● **Exercise**
Extract every line of the listing below that contains the string "pixels", and copy each one in full.
┏━━
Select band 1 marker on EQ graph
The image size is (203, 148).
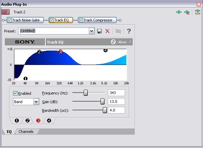[x=25, y=78]
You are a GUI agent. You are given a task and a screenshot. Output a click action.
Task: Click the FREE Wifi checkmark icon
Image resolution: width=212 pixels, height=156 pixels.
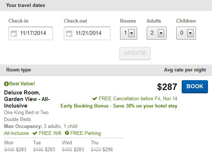point(35,133)
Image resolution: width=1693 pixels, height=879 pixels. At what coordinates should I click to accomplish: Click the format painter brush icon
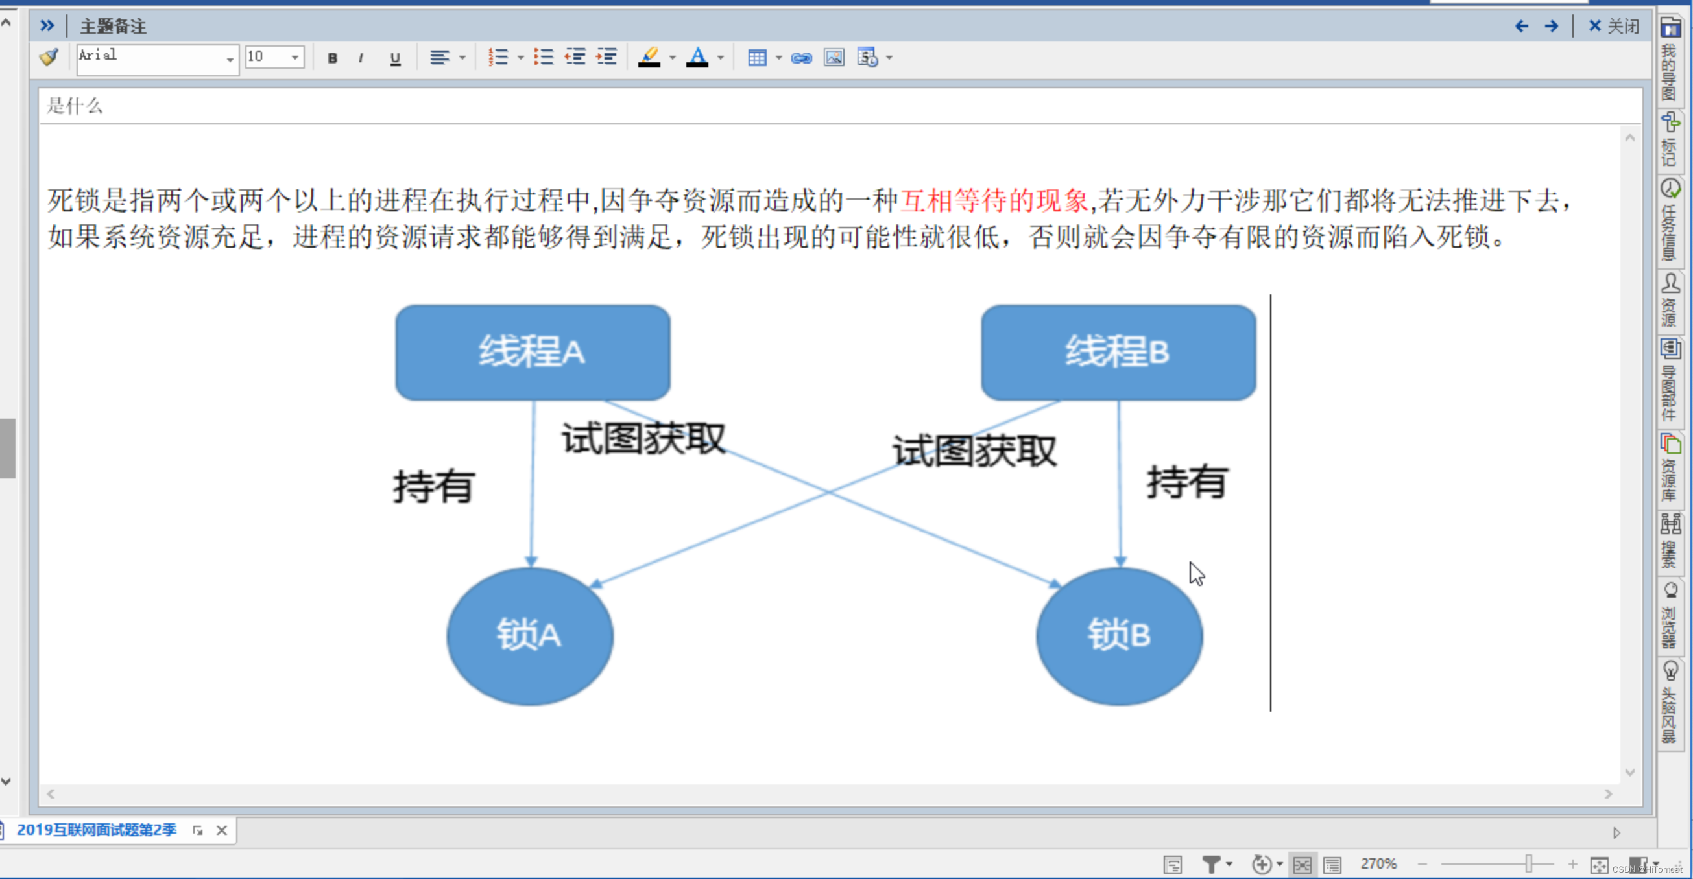click(x=49, y=57)
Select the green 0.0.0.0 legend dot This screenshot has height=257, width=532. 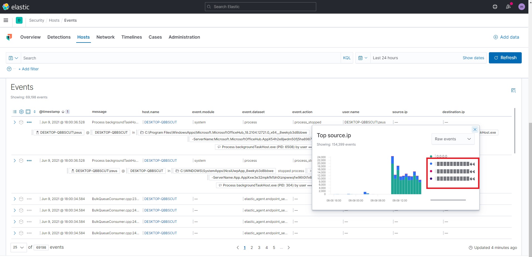tap(431, 156)

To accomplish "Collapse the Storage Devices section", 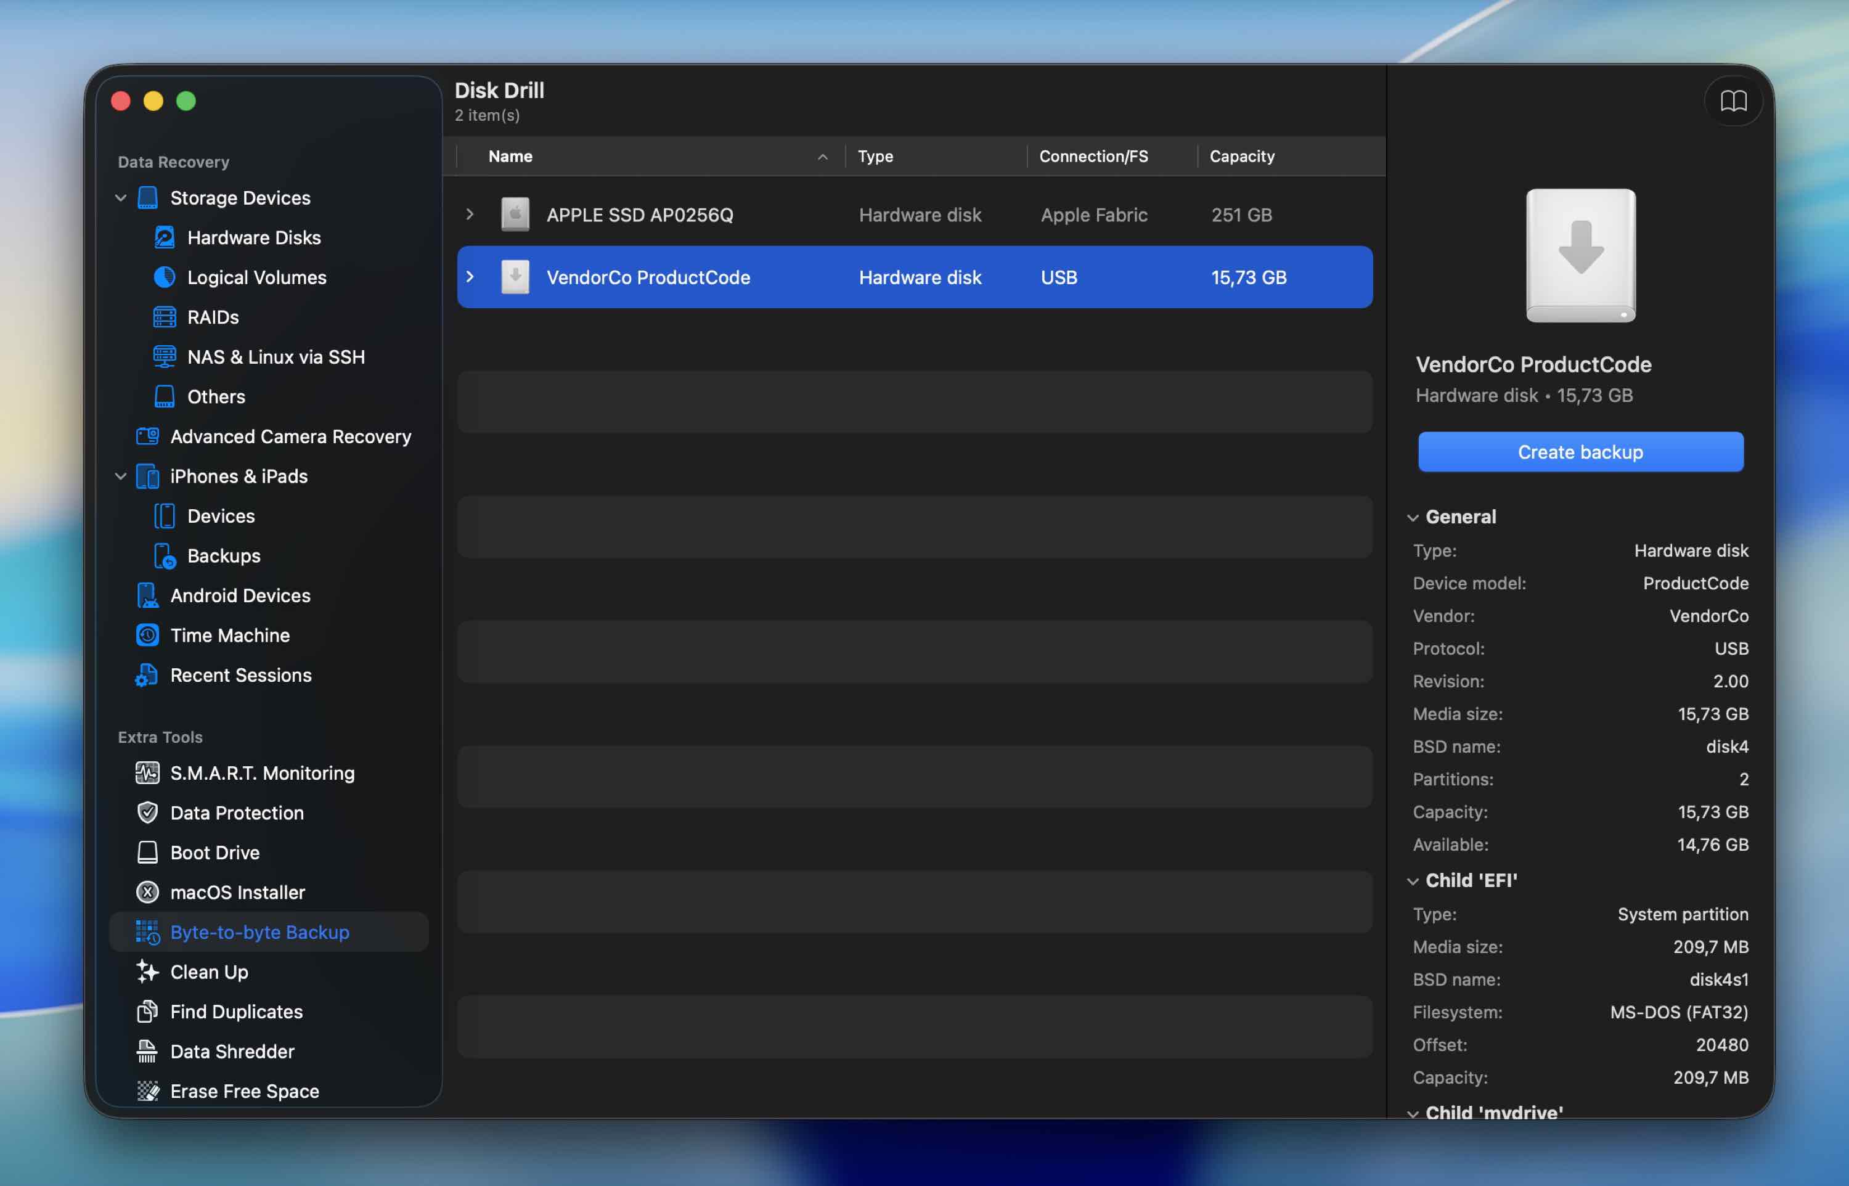I will 121,198.
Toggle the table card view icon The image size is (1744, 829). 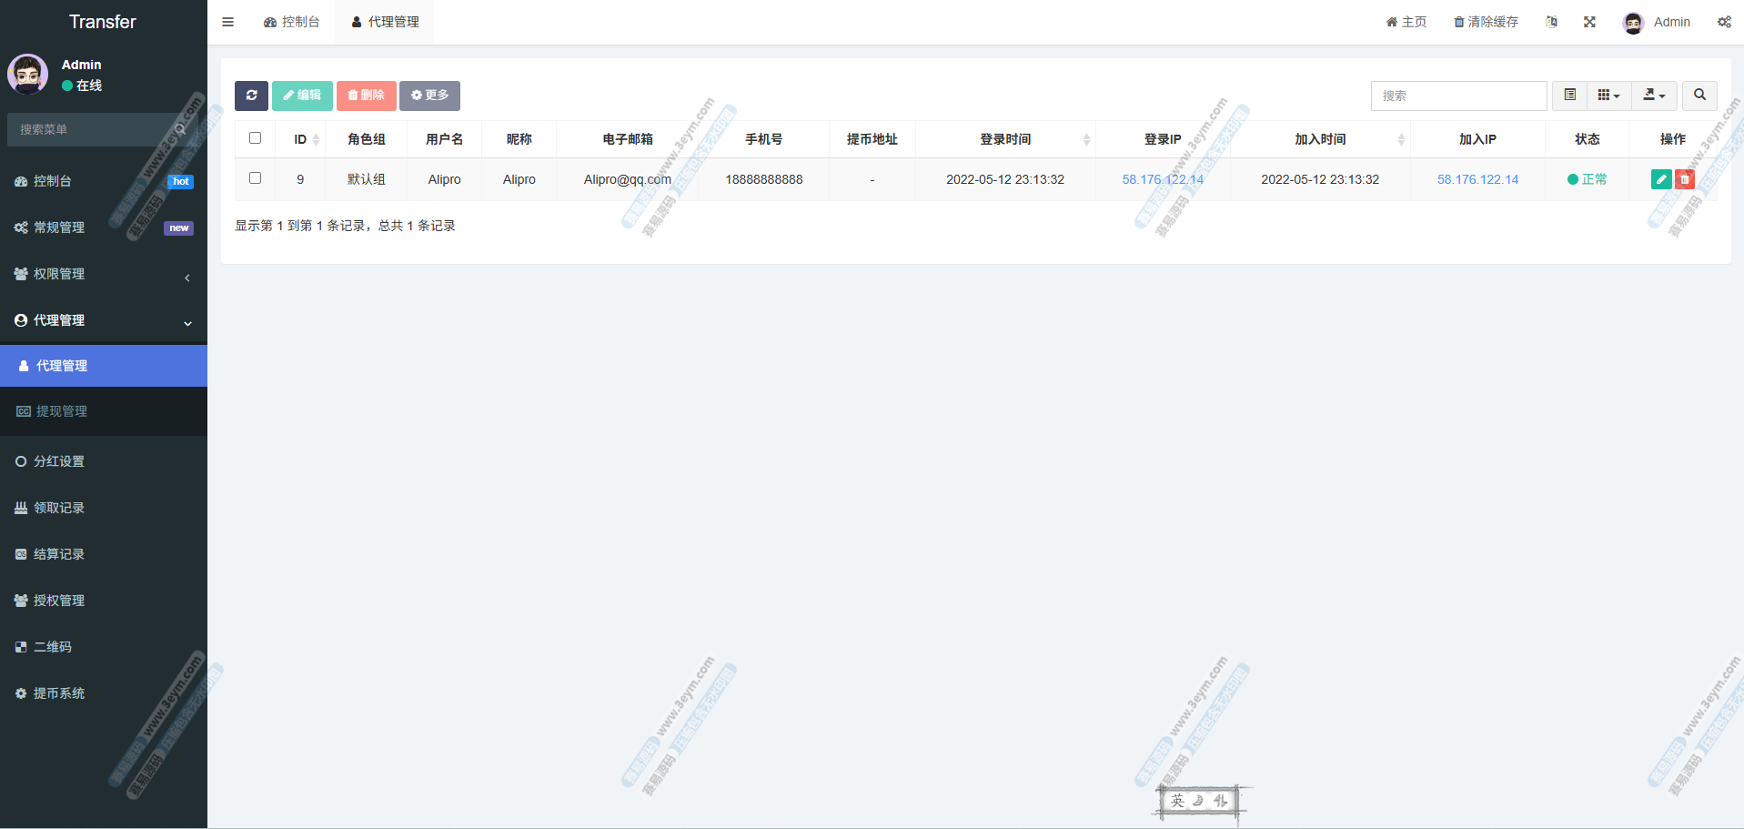pos(1569,96)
┗━━
● **Result**
Image resolution: width=212 pixels, height=156 pixels.
Image resolution: width=1693 pixels, height=879 pixels. At what coordinates should I click to accomplish: Click the format painter brush icon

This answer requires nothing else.